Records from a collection
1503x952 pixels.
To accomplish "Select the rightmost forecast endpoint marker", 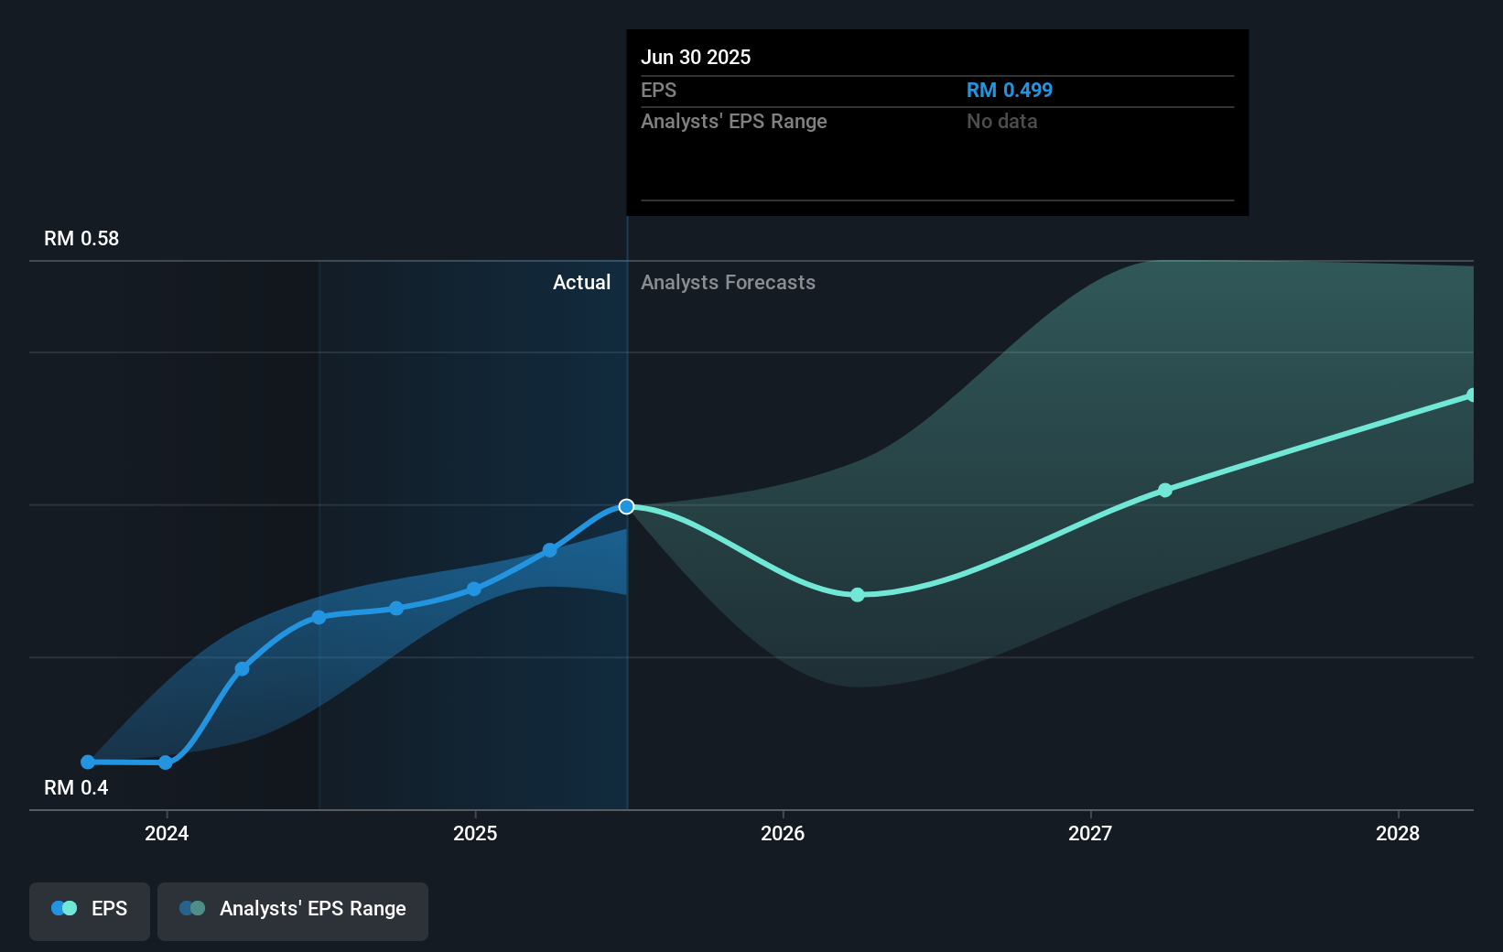I will [x=1471, y=395].
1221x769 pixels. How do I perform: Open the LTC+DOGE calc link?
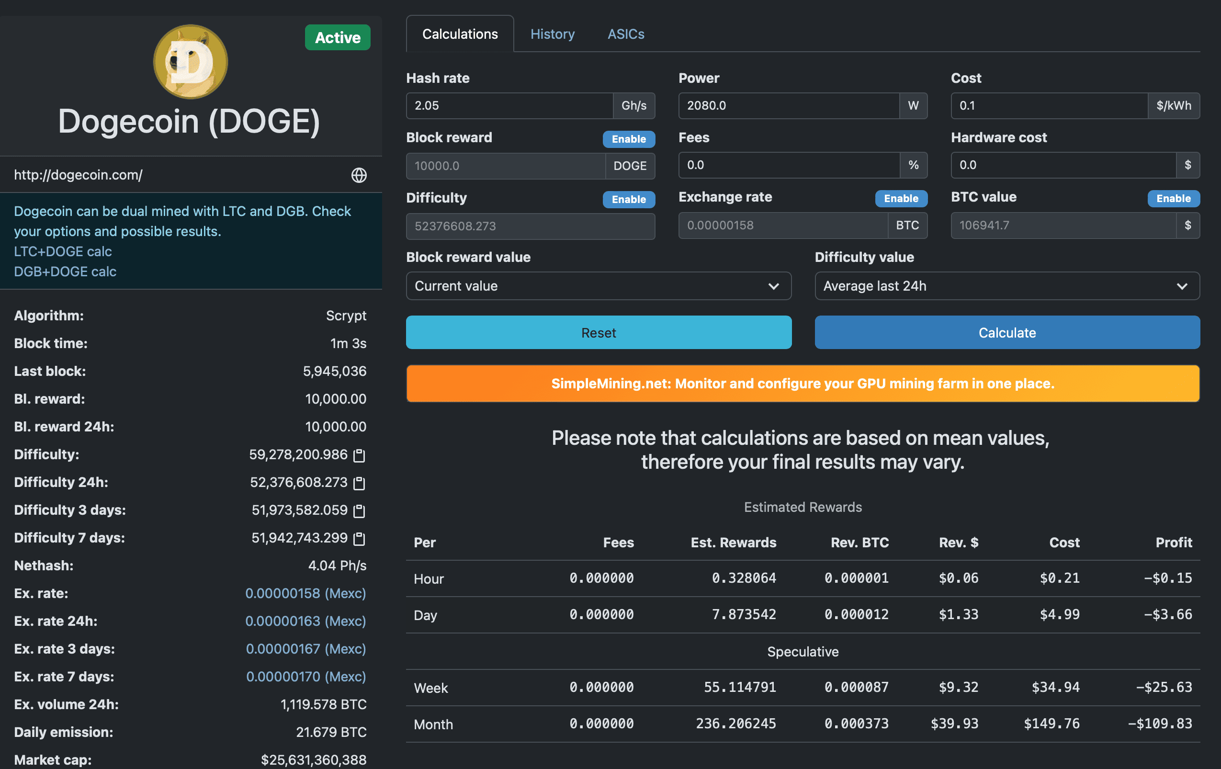(x=63, y=251)

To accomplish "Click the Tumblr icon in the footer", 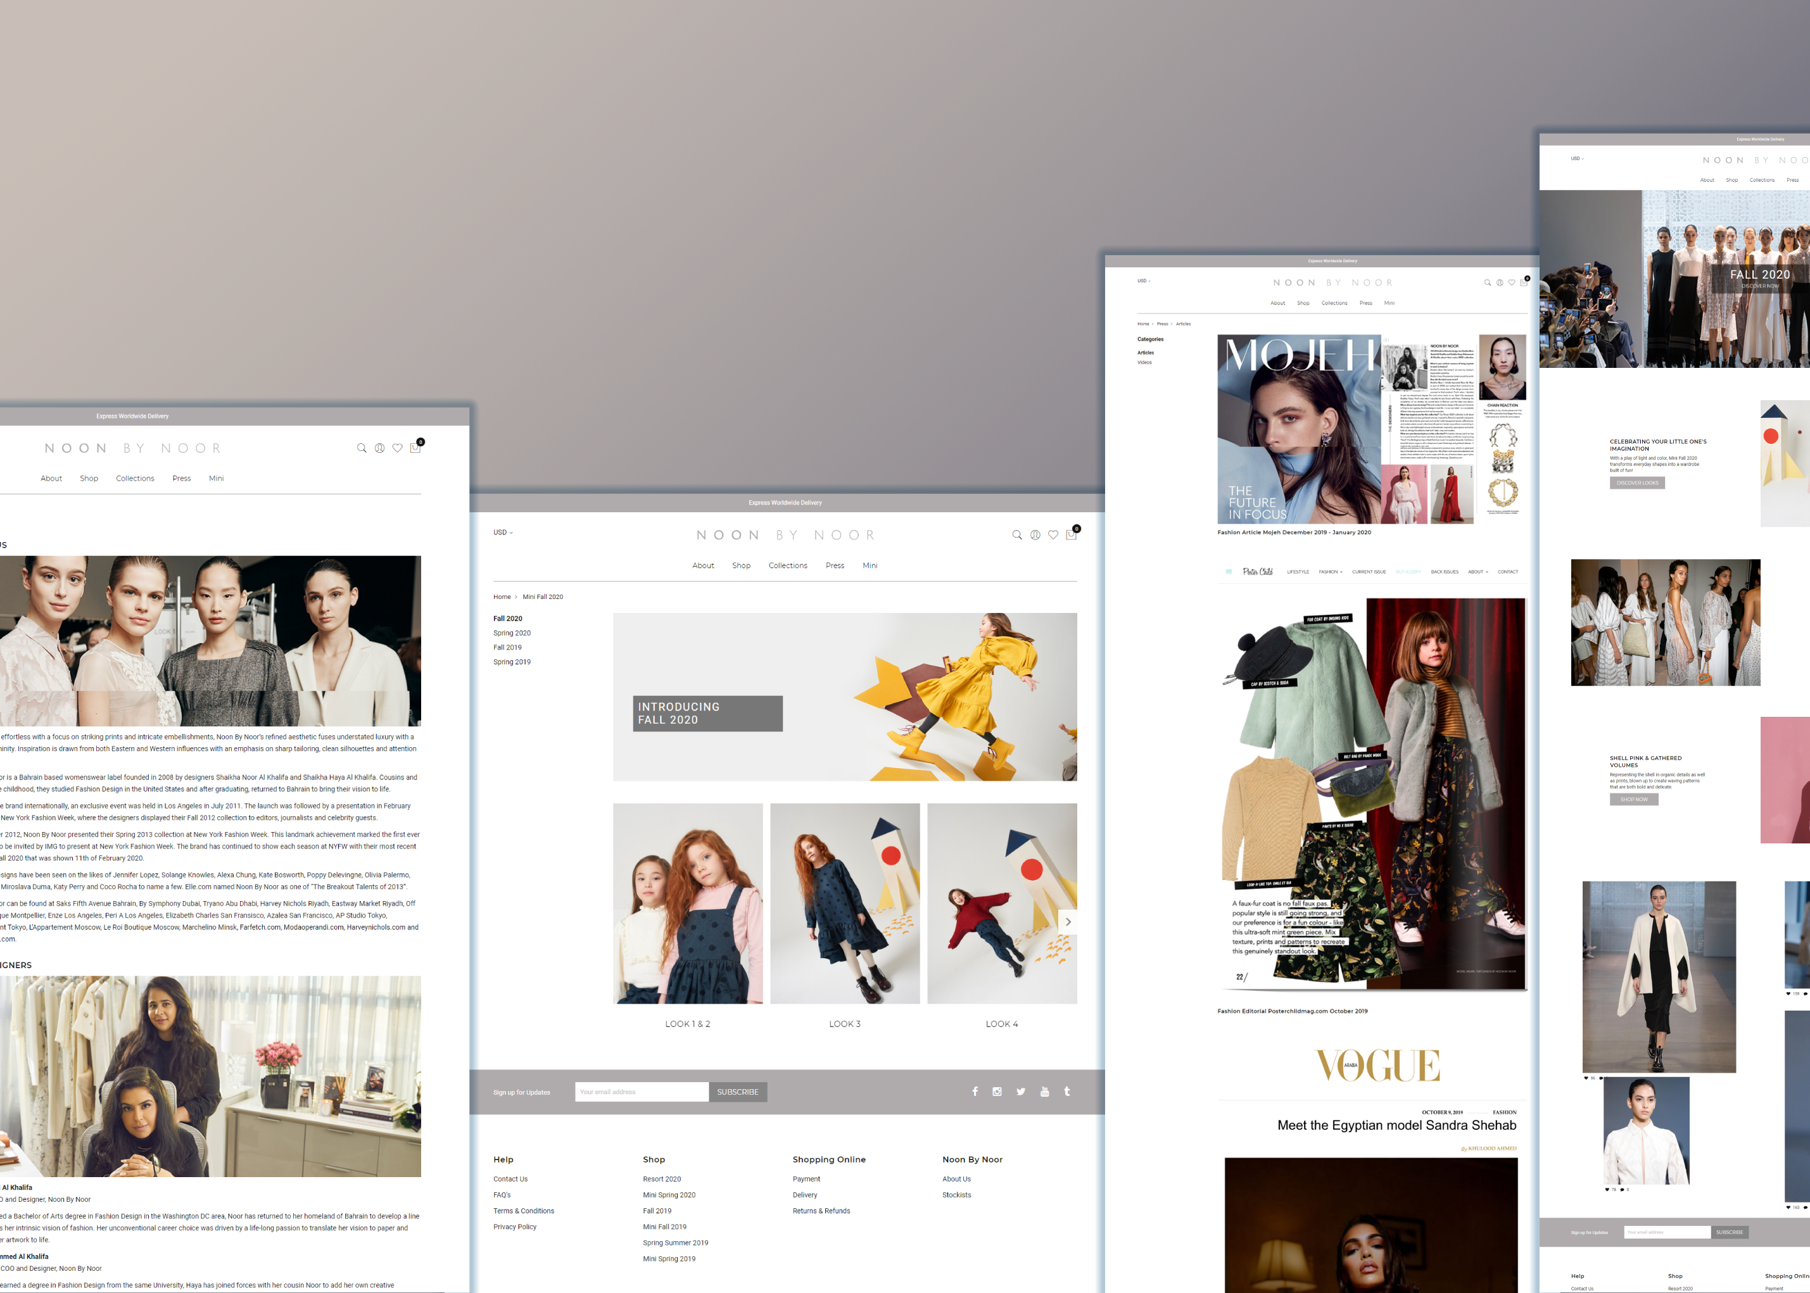I will pyautogui.click(x=1066, y=1092).
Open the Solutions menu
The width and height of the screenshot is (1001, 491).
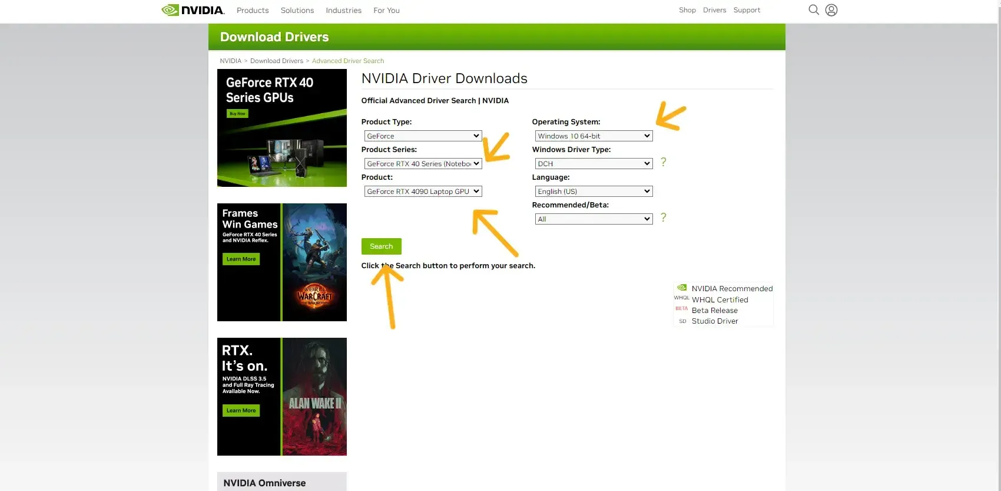point(297,11)
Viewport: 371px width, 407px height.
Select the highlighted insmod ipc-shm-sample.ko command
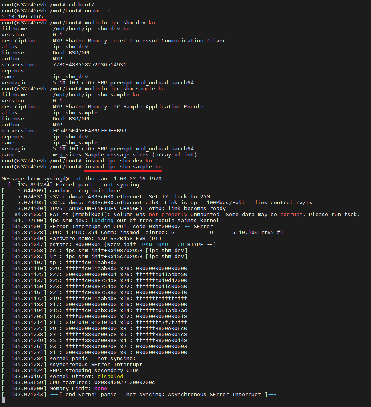tap(122, 167)
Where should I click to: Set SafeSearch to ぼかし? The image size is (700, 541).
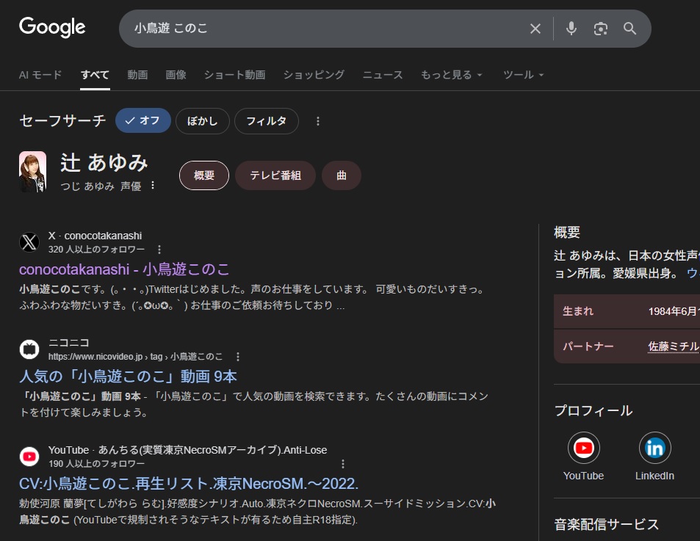[x=202, y=121]
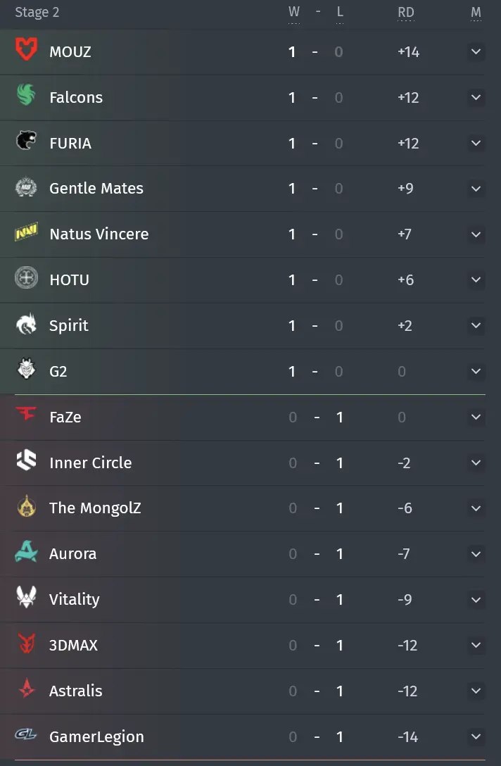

■ Exercise details ■
Lay out the data as a numbered list, from the line with "Open the Solutions menu" through the end of the data. Omit any blank lines and leave out the pictures.

■ Response to the exercise ■
1. Open the Solutions menu
2. The width and height of the screenshot is (1001, 491).
3. point(297,11)
4. Viewport: 371px width, 407px height.
5. Select the highlighted insmod ipc-shm-sample.ko command
6. tap(122, 167)
7. Where should I click to: Set SafeSearch to ぼかし? The image size is (700, 541).
8. [x=202, y=121]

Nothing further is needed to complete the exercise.